Lyndra Therapeutics, the company making daily pills a thing of the past, announced it has received a $13 million grant from the Bill & Melinda Gates Foundation for the development of an oral contraceptive which would last for multiple weeks. Currently under consideration as a once-a-month contraceptive, the oral dosage form would provide women with a discreet, non-invasive option to support their family planning.
The grant is part of the Bill & Melinda Gates Family Planning program, which is working to bring access to high-quality contraceptive information, services and supplies to women in low- and middle-income countries. As of 2017, nearly 214 million women of reproductive age (15-49) in developing regions who want to avoid pregnancy are not using modern contraceptives. Of the estimated 206 million pregnancies in developing regions in 2017, 43 percent were unintended, and care related to these pregnancies totals $8.3 billion annually.*
“This grant is special because it extends our focus on meeting unmet therapeutic need into women’s health,” said Amy Schulman, CEO and co-founder of Lyndra Therapeutics. “We are proud to be part of the foundation’s effort to improve lives and ensure better health outcomes by making it easier to access and benefit from family planning.”

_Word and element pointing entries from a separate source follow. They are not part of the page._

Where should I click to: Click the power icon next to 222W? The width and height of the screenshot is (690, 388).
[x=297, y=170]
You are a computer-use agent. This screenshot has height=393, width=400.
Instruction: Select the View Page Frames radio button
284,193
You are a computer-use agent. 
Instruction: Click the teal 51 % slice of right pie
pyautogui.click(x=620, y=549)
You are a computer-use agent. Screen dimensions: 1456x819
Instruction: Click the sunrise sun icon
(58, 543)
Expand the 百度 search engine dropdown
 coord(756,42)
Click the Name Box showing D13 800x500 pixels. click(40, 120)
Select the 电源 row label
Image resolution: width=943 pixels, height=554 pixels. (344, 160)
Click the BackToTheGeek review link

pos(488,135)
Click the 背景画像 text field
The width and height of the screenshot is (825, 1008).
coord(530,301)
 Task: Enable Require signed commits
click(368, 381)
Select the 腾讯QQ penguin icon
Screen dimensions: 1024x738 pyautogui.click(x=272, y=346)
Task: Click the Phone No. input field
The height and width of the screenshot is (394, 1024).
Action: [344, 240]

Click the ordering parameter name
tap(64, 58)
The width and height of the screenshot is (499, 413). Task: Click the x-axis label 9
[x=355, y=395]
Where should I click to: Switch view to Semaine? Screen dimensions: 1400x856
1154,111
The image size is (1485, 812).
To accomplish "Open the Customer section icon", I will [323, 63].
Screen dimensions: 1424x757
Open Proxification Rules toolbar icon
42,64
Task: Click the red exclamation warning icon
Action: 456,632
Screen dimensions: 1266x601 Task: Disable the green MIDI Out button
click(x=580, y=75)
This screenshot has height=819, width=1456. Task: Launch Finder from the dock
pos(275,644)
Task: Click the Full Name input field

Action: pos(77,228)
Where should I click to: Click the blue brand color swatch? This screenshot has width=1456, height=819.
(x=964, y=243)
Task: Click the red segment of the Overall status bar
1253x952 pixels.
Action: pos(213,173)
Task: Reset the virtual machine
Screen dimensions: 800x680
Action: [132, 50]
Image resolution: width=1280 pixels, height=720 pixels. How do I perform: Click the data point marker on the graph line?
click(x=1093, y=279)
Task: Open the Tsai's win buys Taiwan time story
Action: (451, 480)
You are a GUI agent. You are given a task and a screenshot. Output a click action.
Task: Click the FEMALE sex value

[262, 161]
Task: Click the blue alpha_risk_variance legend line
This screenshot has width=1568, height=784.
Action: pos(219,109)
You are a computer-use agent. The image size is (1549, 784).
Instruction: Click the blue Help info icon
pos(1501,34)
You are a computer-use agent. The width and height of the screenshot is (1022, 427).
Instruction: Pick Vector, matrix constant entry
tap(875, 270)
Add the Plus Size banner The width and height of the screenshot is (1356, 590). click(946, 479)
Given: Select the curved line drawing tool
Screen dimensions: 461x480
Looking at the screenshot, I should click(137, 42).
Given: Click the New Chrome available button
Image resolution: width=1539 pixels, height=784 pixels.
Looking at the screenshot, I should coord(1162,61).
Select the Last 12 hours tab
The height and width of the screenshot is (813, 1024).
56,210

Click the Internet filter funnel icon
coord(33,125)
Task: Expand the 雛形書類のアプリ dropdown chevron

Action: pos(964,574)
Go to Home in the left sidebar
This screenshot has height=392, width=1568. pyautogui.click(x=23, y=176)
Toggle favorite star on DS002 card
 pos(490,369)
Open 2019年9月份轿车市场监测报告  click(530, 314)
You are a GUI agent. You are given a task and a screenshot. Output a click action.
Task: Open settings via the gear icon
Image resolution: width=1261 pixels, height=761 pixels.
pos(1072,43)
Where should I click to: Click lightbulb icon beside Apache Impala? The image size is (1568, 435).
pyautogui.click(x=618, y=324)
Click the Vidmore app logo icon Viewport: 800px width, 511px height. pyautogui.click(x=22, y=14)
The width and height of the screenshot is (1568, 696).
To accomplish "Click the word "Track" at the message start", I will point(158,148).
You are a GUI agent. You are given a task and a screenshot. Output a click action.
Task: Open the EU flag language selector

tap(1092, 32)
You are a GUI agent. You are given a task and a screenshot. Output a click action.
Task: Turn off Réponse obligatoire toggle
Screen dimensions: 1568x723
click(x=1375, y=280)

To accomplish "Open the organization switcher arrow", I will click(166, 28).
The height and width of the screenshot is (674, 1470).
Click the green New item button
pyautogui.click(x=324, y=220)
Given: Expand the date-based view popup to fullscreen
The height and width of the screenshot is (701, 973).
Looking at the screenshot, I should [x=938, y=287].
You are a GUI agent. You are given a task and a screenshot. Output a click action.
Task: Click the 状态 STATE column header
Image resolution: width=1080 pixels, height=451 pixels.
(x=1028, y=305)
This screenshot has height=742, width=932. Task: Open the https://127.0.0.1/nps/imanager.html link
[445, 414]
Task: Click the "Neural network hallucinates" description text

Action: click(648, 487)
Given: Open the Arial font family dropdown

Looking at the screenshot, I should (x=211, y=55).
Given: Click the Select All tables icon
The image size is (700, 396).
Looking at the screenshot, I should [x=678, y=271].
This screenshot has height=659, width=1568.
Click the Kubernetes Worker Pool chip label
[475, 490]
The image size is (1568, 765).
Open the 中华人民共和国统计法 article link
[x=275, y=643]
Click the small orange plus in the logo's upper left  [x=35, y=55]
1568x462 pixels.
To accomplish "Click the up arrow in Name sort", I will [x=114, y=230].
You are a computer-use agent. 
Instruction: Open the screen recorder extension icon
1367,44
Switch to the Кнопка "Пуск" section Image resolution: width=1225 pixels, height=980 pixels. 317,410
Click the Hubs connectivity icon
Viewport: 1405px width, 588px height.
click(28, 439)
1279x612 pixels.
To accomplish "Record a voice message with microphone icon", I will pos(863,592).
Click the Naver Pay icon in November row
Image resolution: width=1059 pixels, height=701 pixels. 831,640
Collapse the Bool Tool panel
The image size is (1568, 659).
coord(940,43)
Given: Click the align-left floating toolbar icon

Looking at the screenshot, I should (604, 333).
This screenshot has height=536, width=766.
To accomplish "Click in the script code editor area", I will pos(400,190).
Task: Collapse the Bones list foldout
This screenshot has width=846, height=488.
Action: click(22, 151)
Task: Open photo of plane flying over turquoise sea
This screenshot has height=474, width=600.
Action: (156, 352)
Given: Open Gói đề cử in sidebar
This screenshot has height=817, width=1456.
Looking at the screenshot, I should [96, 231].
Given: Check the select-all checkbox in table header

With the funds, Lyndra is currently designing and building a new once-monthly oral combination therapy that delivers a continuous dose of estrogen and progestin, the same drugs used in daily combined oral contraceptives. The development program is focused on demonstrating that once-monthly residence is achievable. This includes preclinical evaluation, which Lyndra will conduct in collaboration with Routes2Results, a non-profit social and public health research organization and collective with extensive regional expertise, through additional funding from the foundation.
The foundation also awarded Lyndra a grant for the development of a long-acting malaria drug and invested in Lyndra’s recent Series B financing round, funds the company will use for Phase II clinical trials, expansion of its Phase I pipeline and manufacturing scale-up.
*Adding It Up: The Costs and Benefits of Investing in Sexual and Reproductive Health 2017, Guttmacher Institute.